**Saved entries**
________________
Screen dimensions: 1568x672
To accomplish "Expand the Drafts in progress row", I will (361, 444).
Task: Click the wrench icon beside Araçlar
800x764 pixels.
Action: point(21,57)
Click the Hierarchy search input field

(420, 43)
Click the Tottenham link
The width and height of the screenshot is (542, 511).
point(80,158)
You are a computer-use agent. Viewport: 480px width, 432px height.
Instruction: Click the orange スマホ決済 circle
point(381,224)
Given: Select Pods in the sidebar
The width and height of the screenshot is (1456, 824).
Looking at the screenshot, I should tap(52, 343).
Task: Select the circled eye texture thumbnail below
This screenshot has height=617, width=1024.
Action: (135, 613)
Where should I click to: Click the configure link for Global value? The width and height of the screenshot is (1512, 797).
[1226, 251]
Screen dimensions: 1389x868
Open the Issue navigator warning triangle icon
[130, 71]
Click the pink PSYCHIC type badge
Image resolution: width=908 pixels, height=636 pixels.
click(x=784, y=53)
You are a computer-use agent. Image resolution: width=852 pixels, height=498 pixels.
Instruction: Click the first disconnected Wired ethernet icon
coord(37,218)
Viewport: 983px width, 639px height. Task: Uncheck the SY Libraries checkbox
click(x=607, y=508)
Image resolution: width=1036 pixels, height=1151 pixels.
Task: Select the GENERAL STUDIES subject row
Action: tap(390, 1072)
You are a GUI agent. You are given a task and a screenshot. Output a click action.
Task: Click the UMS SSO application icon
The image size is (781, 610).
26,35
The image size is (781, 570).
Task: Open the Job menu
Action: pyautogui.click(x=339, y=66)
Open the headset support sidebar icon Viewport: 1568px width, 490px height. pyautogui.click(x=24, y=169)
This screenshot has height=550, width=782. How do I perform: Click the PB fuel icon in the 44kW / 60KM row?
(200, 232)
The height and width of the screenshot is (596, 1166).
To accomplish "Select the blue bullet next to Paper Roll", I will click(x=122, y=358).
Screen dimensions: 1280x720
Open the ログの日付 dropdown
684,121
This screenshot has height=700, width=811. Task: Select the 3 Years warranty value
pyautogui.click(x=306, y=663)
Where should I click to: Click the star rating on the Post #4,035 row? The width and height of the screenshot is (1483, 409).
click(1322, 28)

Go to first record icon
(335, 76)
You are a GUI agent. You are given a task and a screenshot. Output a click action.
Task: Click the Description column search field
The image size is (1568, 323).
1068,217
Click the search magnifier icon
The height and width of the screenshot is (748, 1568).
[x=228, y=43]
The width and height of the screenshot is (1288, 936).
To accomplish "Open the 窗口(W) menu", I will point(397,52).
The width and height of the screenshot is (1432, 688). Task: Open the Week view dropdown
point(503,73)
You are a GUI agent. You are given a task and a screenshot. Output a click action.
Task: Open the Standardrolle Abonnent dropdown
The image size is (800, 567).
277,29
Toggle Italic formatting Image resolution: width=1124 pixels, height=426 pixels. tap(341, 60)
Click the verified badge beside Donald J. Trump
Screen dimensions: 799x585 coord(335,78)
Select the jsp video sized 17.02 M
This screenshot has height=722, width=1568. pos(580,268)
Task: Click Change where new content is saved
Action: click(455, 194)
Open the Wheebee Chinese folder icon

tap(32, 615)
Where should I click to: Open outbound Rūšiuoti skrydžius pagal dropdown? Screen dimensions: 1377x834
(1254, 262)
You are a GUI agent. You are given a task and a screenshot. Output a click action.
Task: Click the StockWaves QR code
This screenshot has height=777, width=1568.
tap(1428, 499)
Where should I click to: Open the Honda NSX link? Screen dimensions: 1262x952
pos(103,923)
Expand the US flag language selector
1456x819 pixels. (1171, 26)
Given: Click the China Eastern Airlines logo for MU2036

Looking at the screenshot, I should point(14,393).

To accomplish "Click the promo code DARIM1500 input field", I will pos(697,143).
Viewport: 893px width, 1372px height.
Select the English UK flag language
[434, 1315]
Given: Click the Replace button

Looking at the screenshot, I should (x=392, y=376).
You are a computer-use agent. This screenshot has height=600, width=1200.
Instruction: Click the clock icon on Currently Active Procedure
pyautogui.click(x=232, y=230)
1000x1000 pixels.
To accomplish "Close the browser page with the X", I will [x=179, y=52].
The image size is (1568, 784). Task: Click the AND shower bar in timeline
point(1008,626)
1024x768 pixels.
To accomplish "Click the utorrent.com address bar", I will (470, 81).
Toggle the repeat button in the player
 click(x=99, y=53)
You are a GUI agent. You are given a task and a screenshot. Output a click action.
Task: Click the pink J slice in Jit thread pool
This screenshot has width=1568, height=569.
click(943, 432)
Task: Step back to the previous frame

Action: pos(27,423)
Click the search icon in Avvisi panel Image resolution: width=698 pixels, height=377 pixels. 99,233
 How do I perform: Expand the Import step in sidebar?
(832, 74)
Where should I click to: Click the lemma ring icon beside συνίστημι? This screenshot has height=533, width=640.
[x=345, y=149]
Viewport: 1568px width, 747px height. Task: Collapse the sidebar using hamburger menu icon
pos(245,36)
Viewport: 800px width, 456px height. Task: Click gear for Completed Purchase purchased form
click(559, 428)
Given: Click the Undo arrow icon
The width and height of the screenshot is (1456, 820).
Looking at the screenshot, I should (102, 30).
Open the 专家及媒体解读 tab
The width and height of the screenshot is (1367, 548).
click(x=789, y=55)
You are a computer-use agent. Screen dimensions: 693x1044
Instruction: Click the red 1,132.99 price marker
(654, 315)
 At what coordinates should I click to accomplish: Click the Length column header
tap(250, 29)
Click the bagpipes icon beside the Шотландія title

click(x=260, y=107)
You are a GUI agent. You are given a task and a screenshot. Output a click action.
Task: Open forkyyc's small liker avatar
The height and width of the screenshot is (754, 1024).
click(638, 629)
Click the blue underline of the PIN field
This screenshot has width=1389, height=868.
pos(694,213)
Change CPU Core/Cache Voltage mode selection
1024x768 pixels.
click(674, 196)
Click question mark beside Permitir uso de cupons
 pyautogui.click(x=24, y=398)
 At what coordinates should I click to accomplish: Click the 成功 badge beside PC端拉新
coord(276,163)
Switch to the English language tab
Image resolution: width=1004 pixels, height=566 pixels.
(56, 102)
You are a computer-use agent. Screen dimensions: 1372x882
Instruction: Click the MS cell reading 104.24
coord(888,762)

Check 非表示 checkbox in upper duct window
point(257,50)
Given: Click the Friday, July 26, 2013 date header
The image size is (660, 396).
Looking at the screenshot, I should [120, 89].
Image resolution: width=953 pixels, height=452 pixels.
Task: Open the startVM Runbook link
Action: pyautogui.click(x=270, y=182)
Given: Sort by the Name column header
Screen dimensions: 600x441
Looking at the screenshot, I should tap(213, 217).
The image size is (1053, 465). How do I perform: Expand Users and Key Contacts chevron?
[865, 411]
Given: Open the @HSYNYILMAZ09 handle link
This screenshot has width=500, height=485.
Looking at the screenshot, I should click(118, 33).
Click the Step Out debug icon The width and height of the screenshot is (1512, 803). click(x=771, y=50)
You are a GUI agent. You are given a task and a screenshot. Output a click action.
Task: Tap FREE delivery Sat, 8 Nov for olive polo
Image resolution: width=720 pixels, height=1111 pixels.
________________
**Task prompt**
All of the entries are to be transcribed exactly.

**Output for this task**
Screen dimensions: 1568x672
To accomplish "Expand the Drafts in progress row", I will (361, 444).
Task: Click the wrench icon beside Araçlar
800x764 pixels.
Action: point(21,57)
Click the Hierarchy search input field

(420, 43)
Click the Tottenham link
The width and height of the screenshot is (542, 511).
point(80,158)
You are a computer-use agent. Viewport: 480px width, 432px height.
Instruction: Click the orange スマホ決済 circle
point(381,224)
Given: Select Pods in the sidebar
The width and height of the screenshot is (1456, 824).
Looking at the screenshot, I should tap(52, 343).
Task: Select the circled eye texture thumbnail below
This screenshot has height=617, width=1024.
Action: (135, 613)
Where should I click to: Click the configure link for Global value? The width and height of the screenshot is (1512, 797).
[1226, 251]
Screen dimensions: 1389x868
Open the Issue navigator warning triangle icon
[130, 71]
Click the pink PSYCHIC type badge
Image resolution: width=908 pixels, height=636 pixels.
click(x=784, y=53)
You are a computer-use agent. Image resolution: width=852 pixels, height=498 pixels.
Instruction: Click the first disconnected Wired ethernet icon
coord(37,218)
Viewport: 983px width, 639px height. Task: Uncheck the SY Libraries checkbox
click(x=607, y=508)
Image resolution: width=1036 pixels, height=1151 pixels.
Task: Select the GENERAL STUDIES subject row
Action: tap(390, 1072)
You are a GUI agent. You are given a task and a screenshot. Output a click action.
Task: Click the UMS SSO application icon
The image size is (781, 610).
26,35
The image size is (781, 570).
Task: Open the Job menu
Action: pyautogui.click(x=339, y=66)
Open the headset support sidebar icon Viewport: 1568px width, 490px height. pyautogui.click(x=24, y=169)
This screenshot has height=550, width=782. How do I perform: Click the PB fuel icon in the 44kW / 60KM row?
(200, 232)
The height and width of the screenshot is (596, 1166).
To accomplish "Select the blue bullet next to Paper Roll", I will click(x=122, y=358).
Screen dimensions: 1280x720
Open the ログの日付 dropdown
684,121
This screenshot has height=700, width=811. Task: Select the 3 Years warranty value
pyautogui.click(x=306, y=663)
Where should I click to: Click the star rating on the Post #4,035 row? The width and height of the screenshot is (1483, 409).
click(1322, 28)

Go to first record icon
(335, 76)
You are a GUI agent. You are given a task and a screenshot. Output a click action.
Task: Click the Description column search field
The image size is (1568, 323).
1068,217
Click the search magnifier icon
The height and width of the screenshot is (748, 1568).
[x=228, y=43]
The width and height of the screenshot is (1288, 936).
To accomplish "Open the 窗口(W) menu", I will point(397,52).
The width and height of the screenshot is (1432, 688). Task: Open the Week view dropdown
point(503,73)
You are a GUI agent. You are given a task and a screenshot. Output a click action.
Task: Open the Standardrolle Abonnent dropdown
The image size is (800, 567).
277,29
Toggle Italic formatting Image resolution: width=1124 pixels, height=426 pixels. tap(341, 60)
Click the verified badge beside Donald J. Trump
Screen dimensions: 799x585 coord(335,78)
Select the jsp video sized 17.02 M
This screenshot has height=722, width=1568. pos(580,268)
Task: Click Change where new content is saved
Action: click(455, 194)
Open the Wheebee Chinese folder icon

tap(32, 615)
Where should I click to: Open outbound Rūšiuoti skrydžius pagal dropdown? Screen dimensions: 1377x834
(1254, 262)
You are a GUI agent. You are given a task and a screenshot. Output a click action.
Task: Click the StockWaves QR code
This screenshot has height=777, width=1568.
tap(1428, 499)
Where should I click to: Open the Honda NSX link? Screen dimensions: 1262x952
pos(103,923)
Expand the US flag language selector
1456x819 pixels. (1171, 26)
Given: Click the China Eastern Airlines logo for MU2036

Looking at the screenshot, I should point(14,393).

To accomplish "Click the promo code DARIM1500 input field", I will pos(697,143).
Viewport: 893px width, 1372px height.
Select the English UK flag language
[434, 1315]
Given: Click the Replace button

Looking at the screenshot, I should (x=392, y=376).
You are a computer-use agent. This screenshot has height=600, width=1200.
Instruction: Click the clock icon on Currently Active Procedure
pyautogui.click(x=232, y=230)
1000x1000 pixels.
To accomplish "Close the browser page with the X", I will [x=179, y=52].
The image size is (1568, 784). Task: Click the AND shower bar in timeline
point(1008,626)
1024x768 pixels.
To accomplish "Click the utorrent.com address bar", I will (470, 81).
Toggle the repeat button in the player
 click(x=99, y=53)
You are a GUI agent. You are given a task and a screenshot. Output a click action.
Task: Click the pink J slice in Jit thread pool
This screenshot has width=1568, height=569.
click(943, 432)
Task: Step back to the previous frame

Action: pos(27,423)
Click the search icon in Avvisi panel Image resolution: width=698 pixels, height=377 pixels. 99,233
 How do I perform: Expand the Import step in sidebar?
(832, 74)
Where should I click to: Click the lemma ring icon beside συνίστημι? This screenshot has height=533, width=640.
[x=345, y=149]
Viewport: 1568px width, 747px height. Task: Collapse the sidebar using hamburger menu icon
pos(245,36)
Viewport: 800px width, 456px height. Task: Click gear for Completed Purchase purchased form
click(559, 428)
Given: Click the Undo arrow icon
The width and height of the screenshot is (1456, 820).
Looking at the screenshot, I should (102, 30).
Open the 专家及媒体解读 tab
The width and height of the screenshot is (1367, 548).
click(x=789, y=55)
You are a computer-use agent. Screen dimensions: 693x1044
Instruction: Click the red 1,132.99 price marker
(654, 315)
 At what coordinates should I click to accomplish: Click the Length column header
tap(250, 29)
Click the bagpipes icon beside the Шотландія title

click(x=260, y=107)
You are a GUI agent. You are given a task and a screenshot. Output a click action.
Task: Open forkyyc's small liker avatar
The height and width of the screenshot is (754, 1024).
click(638, 629)
Click the blue underline of the PIN field
This screenshot has width=1389, height=868.
pos(694,213)
Change CPU Core/Cache Voltage mode selection
1024x768 pixels.
click(674, 196)
Click question mark beside Permitir uso de cupons
 pyautogui.click(x=24, y=398)
 At what coordinates should I click to accomplish: Click the 成功 badge beside PC端拉新
coord(276,163)
Switch to the English language tab
Image resolution: width=1004 pixels, height=566 pixels.
(56, 102)
You are a computer-use agent. Screen dimensions: 1372x882
Instruction: Click the MS cell reading 104.24
coord(888,762)

Check 非表示 checkbox in upper duct window
point(257,50)
Given: Click the Friday, July 26, 2013 date header
The image size is (660, 396).
Looking at the screenshot, I should [120, 89].
Image resolution: width=953 pixels, height=452 pixels.
Task: Open the startVM Runbook link
Action: pyautogui.click(x=270, y=182)
Given: Sort by the Name column header
Screen dimensions: 600x441
Looking at the screenshot, I should tap(213, 217).
The image size is (1053, 465). How do I perform: Expand Users and Key Contacts chevron?
[865, 411]
Given: Open the @HSYNYILMAZ09 handle link
This screenshot has width=500, height=485.
Looking at the screenshot, I should click(118, 33).
Click the Step Out debug icon The width and height of the screenshot is (1512, 803). click(x=771, y=50)
You are a GUI agent. You are given a task and a screenshot. Output a click action.
Task: Tap FREE delivery Sat, 8 Nov for olive polo
Image resolution: width=720 pixels, height=1111 pixels.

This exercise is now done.